Renault to propose joint holding company with Nissan – source
By Maki Shiraki
TOKYO (Reuters) – Renault will propose a plan to create a joint holding company that would give the French carmaker and Japanese partner Nissan equal footing, a person with knowledge of the issue told Reuters.
Under the proposal, both firms would nominate an equal number of directors to the new company, which would be headed by Renault Chairman Jean-Dominique Senard, according to the person, who spoke on condition of anonymity as the plan is not public.
The proposal would aim for further integration between the two automakers, the source said.
The proposal was first reported on Friday by the Nikkei business daily, which said that Renault expects to soon put a plan to Nissan under which ordinary shares in both automakers would be transferred to the new company on a balanced basis.
That would effectively dilute the French government’s Renault stake to about 7-8 percent from 15 percent.
The newly-created company would be headquartered in a third country, such as Singapore, the Nikkei and other Japanese media reported, without citing sources.
The proposal comes after the French automaker had approached Nissan with a merger idea ahead of an alliance operational meeting earlier this month, but Nissan CEO Hiroto Saikawa declined to discuss the issue with Senard, according to the Reuters source.
He added that the proposal could be modified before it was presented to Nissan.
The Financial Times newspaper reported that Nissan and the Japanese government refused to engage in merger talks with Renault and that Saikawa had refused to meet SMBC Nikko bankers appointed by the French carmaker to work on a deal.
“I have nothing to say about this.

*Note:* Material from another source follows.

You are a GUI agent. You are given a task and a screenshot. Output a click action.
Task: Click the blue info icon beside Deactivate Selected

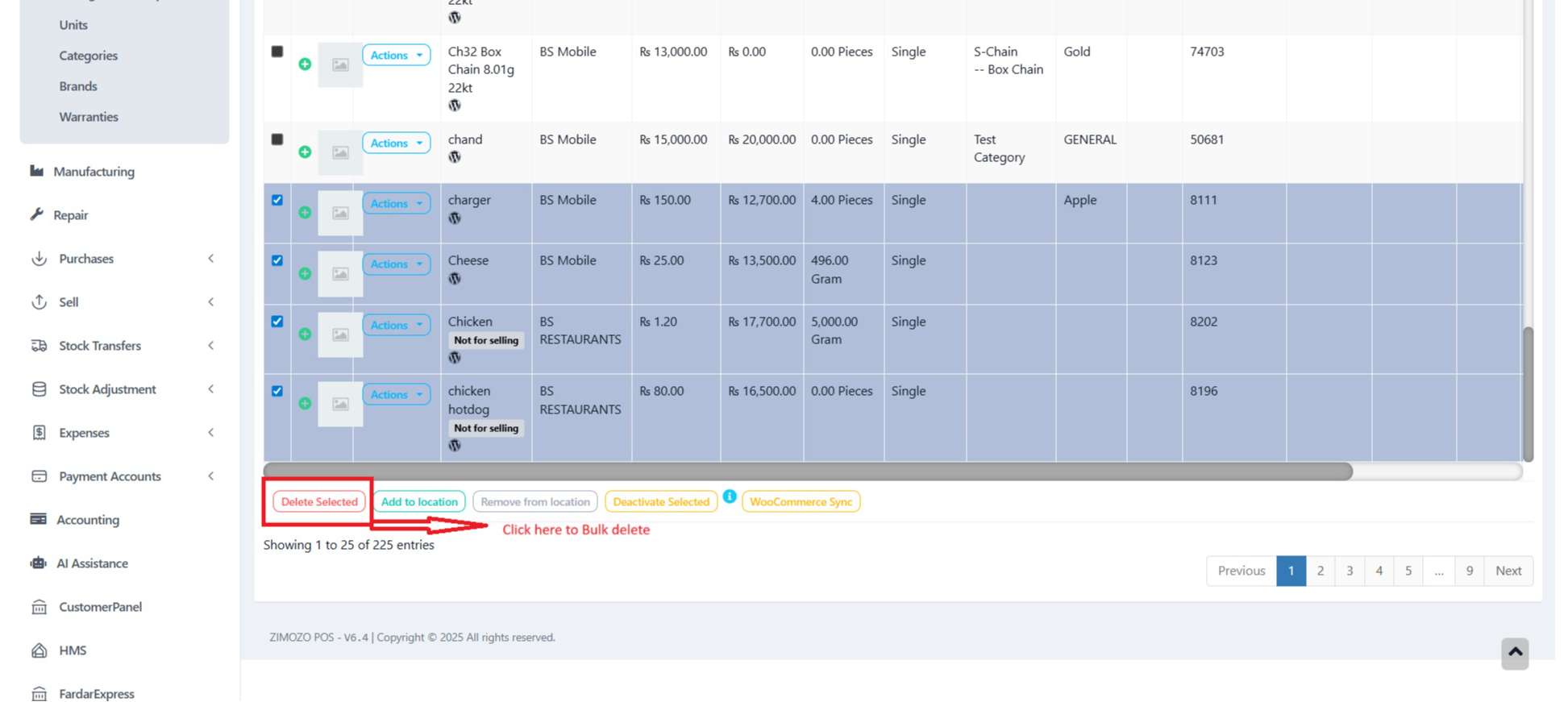pos(730,496)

We’re not in a position to be discussing (merger issues),” Saikawa told reporters late on Friday.
“Improving our financial performance is our top priority.”
The outlook for the Renault-Nissan alliance – one of the world’s leading automaking partnerships – has clouded since the arrest in November of its main architect, Carlos Ghosn, for suspected financial misconduct.
A weakening financial performance at Nissan has also sparked concerns that the pursuit of overly ambitious sales targets under Ghosn, particularly in the United States, may have done lasting damage to the carmaker’s brand and profitability.
This week, the Japanese company cut its profit forecast for the year just ended to its lowest in nearly a decade, citing weakness in U.S. operations.
Renault has long been vying for a closer merger with Nissan, which it rescued from the brink of bankruptcy two decades ago. Ghosn had been working to achieve deeper integration before his arrest in November.
While the automakers have been consolidating many of their operations over the past decade, including procurement and production, many Nissan executives have opposed an all-out merger.
Instead, Nissan has argued for a more equal footing with Renault, which holds a 43 percent stake in its bigger partner. Nissan holds a 15 percent stake in Renault.
It was unclear whether Renault would hold the casting vote in major decisions at the new company, as it did in Renault-Nissan B.V. (RNBV), a strategic management company jointly held by both companies and which oversaw operations for the partnership.
That company was mothballed last month after an internal investigation by Nissan following Ghosn’s arrest indicated that RNBV may have been involved with financial misconduct by the former chairman.
Nissan’s partnership with Mitsubishi Motors, in which it holds a 34 percent stake, would remain unchanged under the new proposal, the Nikkei said.